MAC: Mines and Communities

Aborigines in asbestos cases blitz

Published by MAC on 2006-04-22

Aborigines in asbestos cases blitz

by Ean Higgins, The Australian

22nd April 2006,20867,18832372-23289,00.html

ABORIGINES from a community that mined asbestos for James Hardie Industries under appalling conditions will next month launch 10 test cases seeking compensation for physical and psychological injury.

The move follows a 60-year controversy, which has seen the Baryulgil Aboriginal community in northern NSW ravaged by asbestos after all its 200 members were exposed.

In 1984, a federal parliamentary select committee heard overwhelming evidence that Hardie knowingly exposed its Baryulgil workers to dangerous levels of asbestos without adequate protection, and had not met legal health requirements by 1976 when it sold the mine, which closed three years later.

In 2004 Hardie quietly excluded the Baryulgil people from a $1.5 billion asbestos compensation deal, and only included them after The Australian revealed they would be the only Australians left out.

While 12 former Baryulgil miners have received statutory workers compensation, the test cases will be the first seeking civil damages for non-miners.

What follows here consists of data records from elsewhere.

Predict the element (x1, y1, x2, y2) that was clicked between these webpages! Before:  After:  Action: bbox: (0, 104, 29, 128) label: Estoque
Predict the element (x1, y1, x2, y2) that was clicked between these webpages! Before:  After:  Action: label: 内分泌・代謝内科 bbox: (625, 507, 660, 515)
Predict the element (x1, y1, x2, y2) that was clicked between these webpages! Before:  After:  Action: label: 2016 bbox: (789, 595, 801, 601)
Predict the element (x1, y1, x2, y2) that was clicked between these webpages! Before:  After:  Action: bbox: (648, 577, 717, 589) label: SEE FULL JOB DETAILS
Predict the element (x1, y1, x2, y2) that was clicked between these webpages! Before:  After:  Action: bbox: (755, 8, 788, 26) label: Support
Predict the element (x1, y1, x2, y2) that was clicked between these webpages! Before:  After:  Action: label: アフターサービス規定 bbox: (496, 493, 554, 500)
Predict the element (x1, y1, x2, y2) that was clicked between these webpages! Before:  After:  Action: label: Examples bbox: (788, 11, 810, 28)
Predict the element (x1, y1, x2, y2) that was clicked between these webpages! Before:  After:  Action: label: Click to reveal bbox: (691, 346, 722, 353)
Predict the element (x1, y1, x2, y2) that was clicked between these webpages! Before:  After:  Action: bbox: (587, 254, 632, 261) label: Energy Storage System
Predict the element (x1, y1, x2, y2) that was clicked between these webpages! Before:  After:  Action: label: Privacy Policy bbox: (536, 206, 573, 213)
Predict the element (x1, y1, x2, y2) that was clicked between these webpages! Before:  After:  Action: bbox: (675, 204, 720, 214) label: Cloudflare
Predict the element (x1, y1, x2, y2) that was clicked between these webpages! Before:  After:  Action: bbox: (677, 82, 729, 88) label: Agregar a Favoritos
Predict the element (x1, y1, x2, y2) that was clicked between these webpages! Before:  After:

Most of the 10 plaintiffs are miners' children who were exposed to asbestos by playing at the mine, the school playpit made out of asbestos tailings, or other sites around the town filled with the deadly fibre.

Now in their 30s, 40s and 50s, they are showing signs of asbestos disease after the typical incubation period of 30 to 40 years.

Barrister David Baran said the cases would be the forerunners of others, which would eventually cover the entire community.

Apart from physical damage, the plaintiffs would seek compensation for the psychological trauma of seeing relatives in the close-knit community die from asbestos disease, and the fear of contracting such illnesses themselves. "A lot of the people who have relatives deceased are in the front line and they are very, very ill," Mr Baran said.

He said he would cite a case in Western Australia in which a full bench of the Supreme Court ruled that former Wittenoom asbestos mill worker Arthur Della Maddalena had suffered psychiatric injury caused by exposure to asbestos, despite the fact that he does not suffer from the asbestos cancer mesothelioma. In February, the High Court ordered the case to be retried.

Among the first 10 plaintiffs is Albert Robinson, 42, who grew up in Baryulgil. A few years ago he felt a pain in his head and, he said, "my eye started to fall out". Doctors removed the eye and scooped away a cancer growing above his nasal passage, which was making the eye bulge out.

Ray Jones, a doctor for the Aboriginal Medical Service in Grafton and whose rounds include Baryulgil, said such a cancer was exceedingly rare but the community had three similar cases. "It's only a tiny little area -- to get all these weird tumours in one place is about the same odds as winning the lotto," he said. "Asbestos is a carcinogen. The overwhelming evidence points to asbestos."

Mr Robinson had a CAT scan this month, which showed the lining of his lungs was riddled with pleural plaques, a scarring caused by exposure to asbestos.

Mr Robinson worked as a stockman but had to give it up because he started feeling weak and breathless.

He used to visit his father, Albert Sr, when he worked at the asbestos mill, where "you couldn't see from me to you" for the asbestos dust, he said.

Mr Robinson has seen a good part of his family perish before their time. His father died at 60, even though "he never drank or smoked in his life", he said. He watched his mother, Eunice, die from mesothelioma.

Mr Robinson's sister Charlotte lies in the graveyard at Baryulgil, having died of lung disease at the age of 46.

Another sister, Janice Boota, also has pleural plaques. She has a club finger from which, it appears, asbestos fibres continually push their way out.

Hardie spokesman James Rickards did not return calls or emails.